[Dataset entries]
# # # # #

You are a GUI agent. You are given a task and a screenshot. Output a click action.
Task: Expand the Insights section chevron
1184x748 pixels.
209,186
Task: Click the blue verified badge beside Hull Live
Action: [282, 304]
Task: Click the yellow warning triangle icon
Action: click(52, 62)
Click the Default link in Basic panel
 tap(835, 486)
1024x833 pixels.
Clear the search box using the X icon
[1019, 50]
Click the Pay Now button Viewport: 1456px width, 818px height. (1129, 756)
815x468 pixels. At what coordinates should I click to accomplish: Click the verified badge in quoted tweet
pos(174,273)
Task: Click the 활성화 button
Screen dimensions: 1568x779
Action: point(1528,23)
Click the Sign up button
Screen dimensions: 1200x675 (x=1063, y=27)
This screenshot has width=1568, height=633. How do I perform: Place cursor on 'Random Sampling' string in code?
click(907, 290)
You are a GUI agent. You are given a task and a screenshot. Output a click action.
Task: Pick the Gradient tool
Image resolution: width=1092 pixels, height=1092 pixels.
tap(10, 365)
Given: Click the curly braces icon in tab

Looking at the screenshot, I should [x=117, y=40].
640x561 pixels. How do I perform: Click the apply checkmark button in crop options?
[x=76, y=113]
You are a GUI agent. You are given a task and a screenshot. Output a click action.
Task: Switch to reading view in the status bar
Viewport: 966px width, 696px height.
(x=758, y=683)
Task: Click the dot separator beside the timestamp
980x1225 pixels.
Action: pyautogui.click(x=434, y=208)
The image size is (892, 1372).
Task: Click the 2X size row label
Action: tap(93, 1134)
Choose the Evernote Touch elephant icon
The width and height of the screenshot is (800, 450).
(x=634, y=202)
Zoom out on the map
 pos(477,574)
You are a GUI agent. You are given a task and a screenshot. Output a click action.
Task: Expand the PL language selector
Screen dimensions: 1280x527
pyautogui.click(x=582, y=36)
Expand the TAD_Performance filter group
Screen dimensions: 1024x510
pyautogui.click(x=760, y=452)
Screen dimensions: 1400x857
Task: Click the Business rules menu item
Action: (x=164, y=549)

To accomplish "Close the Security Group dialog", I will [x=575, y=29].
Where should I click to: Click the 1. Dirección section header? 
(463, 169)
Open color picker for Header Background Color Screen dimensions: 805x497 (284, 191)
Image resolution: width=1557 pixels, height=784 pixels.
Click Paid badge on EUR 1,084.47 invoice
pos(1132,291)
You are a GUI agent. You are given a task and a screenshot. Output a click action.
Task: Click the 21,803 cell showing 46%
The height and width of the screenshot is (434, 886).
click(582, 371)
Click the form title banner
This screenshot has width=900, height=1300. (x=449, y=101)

# # # # #

*WHAT TO DO*
Please copy all of the data above word for word, keeping every line.

*SOLVED PROBLEM*
You are a GUI agent. You are given a task and a screenshot. Output a click action.
Task: Expand the Insights section chevron
1184x748 pixels.
209,186
Task: Click the blue verified badge beside Hull Live
Action: [282, 304]
Task: Click the yellow warning triangle icon
Action: click(52, 62)
Click the Default link in Basic panel
 tap(835, 486)
1024x833 pixels.
Clear the search box using the X icon
[1019, 50]
Click the Pay Now button Viewport: 1456px width, 818px height. (1129, 756)
815x468 pixels. At what coordinates should I click to accomplish: Click the verified badge in quoted tweet
pos(174,273)
Task: Click the 활성화 button
Screen dimensions: 1568x779
Action: point(1528,23)
Click the Sign up button
Screen dimensions: 1200x675 (x=1063, y=27)
This screenshot has width=1568, height=633. How do I perform: Place cursor on 'Random Sampling' string in code?
click(907, 290)
You are a GUI agent. You are given a task and a screenshot. Output a click action.
Task: Pick the Gradient tool
Image resolution: width=1092 pixels, height=1092 pixels.
tap(10, 365)
Given: Click the curly braces icon in tab

Looking at the screenshot, I should [x=117, y=40].
640x561 pixels. How do I perform: Click the apply checkmark button in crop options?
[x=76, y=113]
You are a GUI agent. You are given a task and a screenshot. Output a click action.
Task: Switch to reading view in the status bar
Viewport: 966px width, 696px height.
(x=758, y=683)
Task: Click the dot separator beside the timestamp
980x1225 pixels.
Action: pyautogui.click(x=434, y=208)
The image size is (892, 1372).
Task: Click the 2X size row label
Action: tap(93, 1134)
Choose the Evernote Touch elephant icon
The width and height of the screenshot is (800, 450).
(x=634, y=202)
Zoom out on the map
 pos(477,574)
You are a GUI agent. You are given a task and a screenshot. Output a click action.
Task: Expand the PL language selector
Screen dimensions: 1280x527
pyautogui.click(x=582, y=36)
Expand the TAD_Performance filter group
Screen dimensions: 1024x510
pyautogui.click(x=760, y=452)
Screen dimensions: 1400x857
Task: Click the Business rules menu item
Action: (x=164, y=549)

To accomplish "Close the Security Group dialog", I will [x=575, y=29].
Where should I click to: Click the 1. Dirección section header? 
(463, 169)
Open color picker for Header Background Color Screen dimensions: 805x497 (284, 191)
Image resolution: width=1557 pixels, height=784 pixels.
Click Paid badge on EUR 1,084.47 invoice
pos(1132,291)
You are a GUI agent. You are given a task and a screenshot. Output a click action.
Task: Click the 21,803 cell showing 46%
The height and width of the screenshot is (434, 886).
click(582, 371)
Click the form title banner
This screenshot has width=900, height=1300. (x=449, y=101)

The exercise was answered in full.